UK inflation is already at a 30-year high and expected to rise further, with a peak rate close to 9% in Q4. Rising commodity prices and import costs in the UK, and especially the high costs of imported energy, are driving inflation rates even higher. A tighter fiscal policy and consecutive rate hikes though may stifle the country’s economy, forcing the BOE to perform a balancing act between bringing inflation under control and allowing for economic growth.

GBPUSD 1hr chart



The Yen traded sideways against the dollar on Thursday, with the USD/JPY rate fluctuating around the 123.8 level. The USD/JPY is following an uptrend and if it rises further, it may encounter resistance at the 2015 high of 125.1. If the USD/JPY declines, support might be found near the 118 level and further down at 114.8. 

The safe-haven dollar was boosted these past few days by reports of renewed hostilities in Ukraine and new sanctions on Russia. The Yen is also considered a safe-haven currency but has not been affected as much as other safe-haven assets by the crisis in Ukraine, and many investors have been doubting its safe-haven status.

→ Screenshot and document pointing data
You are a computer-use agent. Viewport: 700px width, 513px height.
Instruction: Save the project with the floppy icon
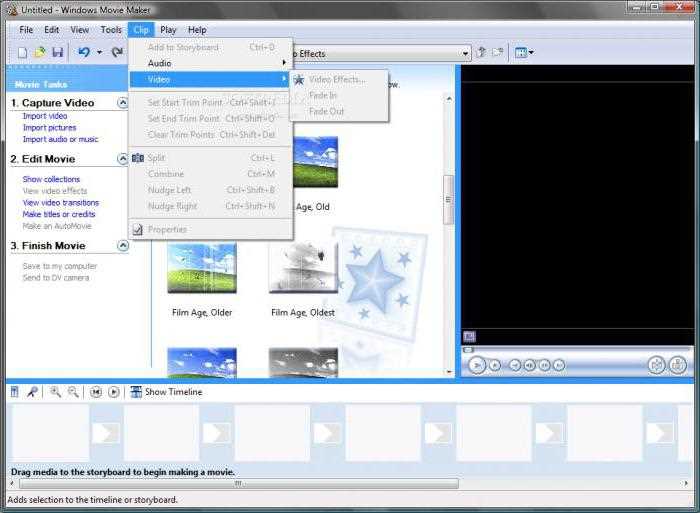[58, 52]
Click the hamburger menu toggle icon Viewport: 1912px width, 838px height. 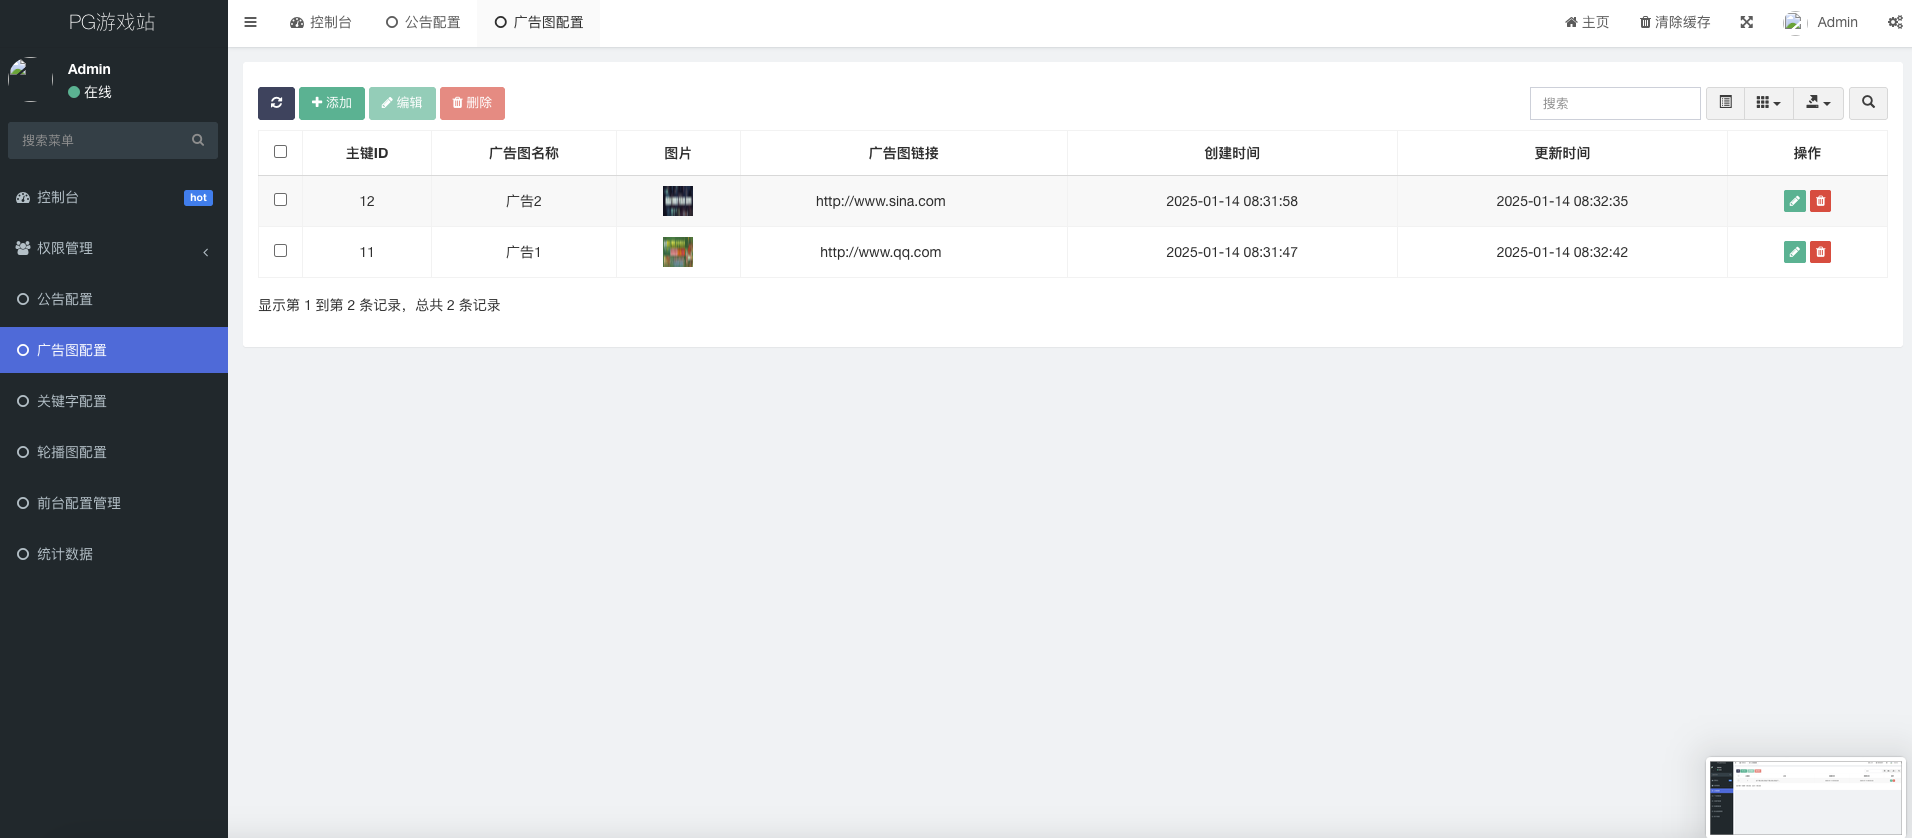click(250, 22)
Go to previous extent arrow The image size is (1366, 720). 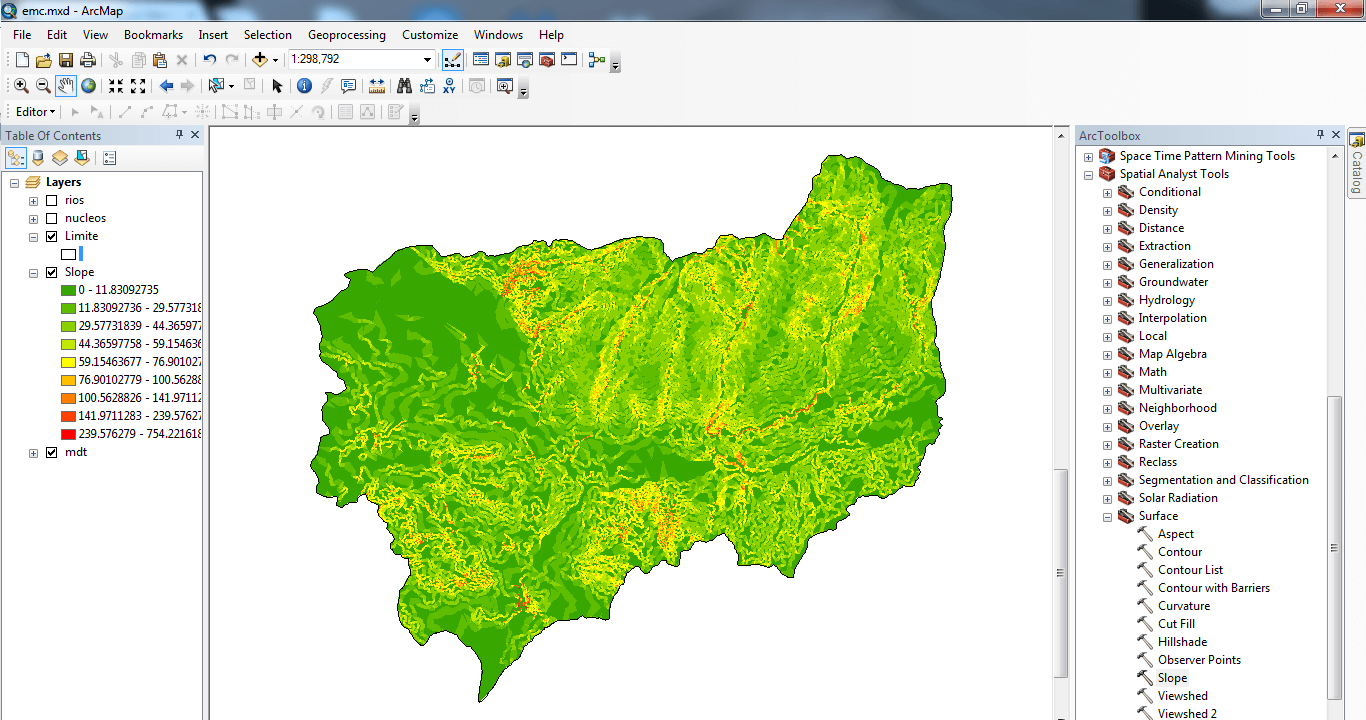(x=166, y=86)
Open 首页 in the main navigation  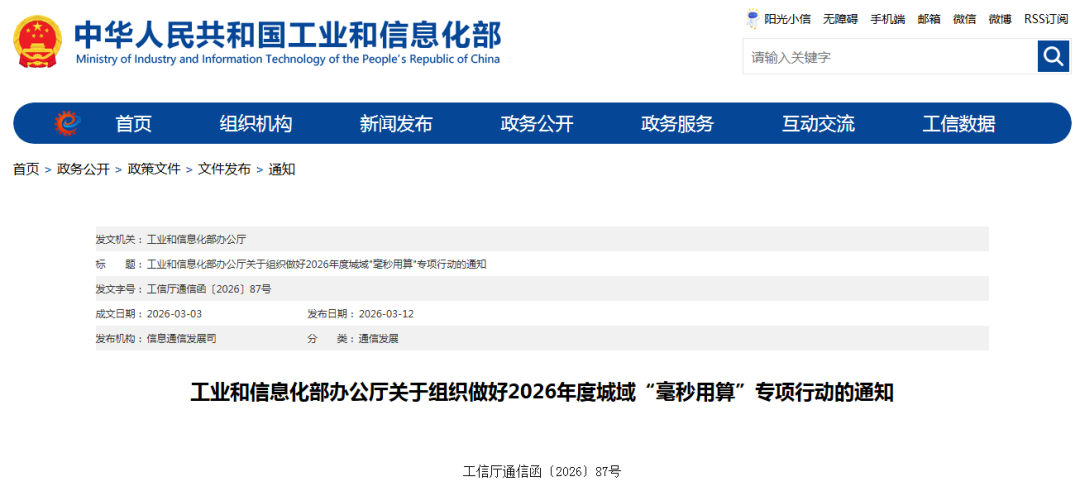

→ WORK TO COMPLETE
**A.** According to the market commentary, what level might the USD/JPY rate run into resistance at if it keeps rising?
**B.** Repeat the market commentary from "UK inflation is" to "for economic growth.".
This material is unrelated to the market commentary.

→ TASK-BY-TASK RESULTS
**A.** The 2015 high of 125.1.

**B.**
UK inflation is already at a 30-year high and expected to rise further, with a peak rate close to 9% in Q4. Rising commodity prices and import costs in the UK, and especially the high costs of imported energy, are driving inflation rates even higher. A tighter fiscal policy and consecutive rate hikes though may stifle the country’s economy, forcing the BOE to perform a balancing act between bringing inflation under control and allowing for economic growth.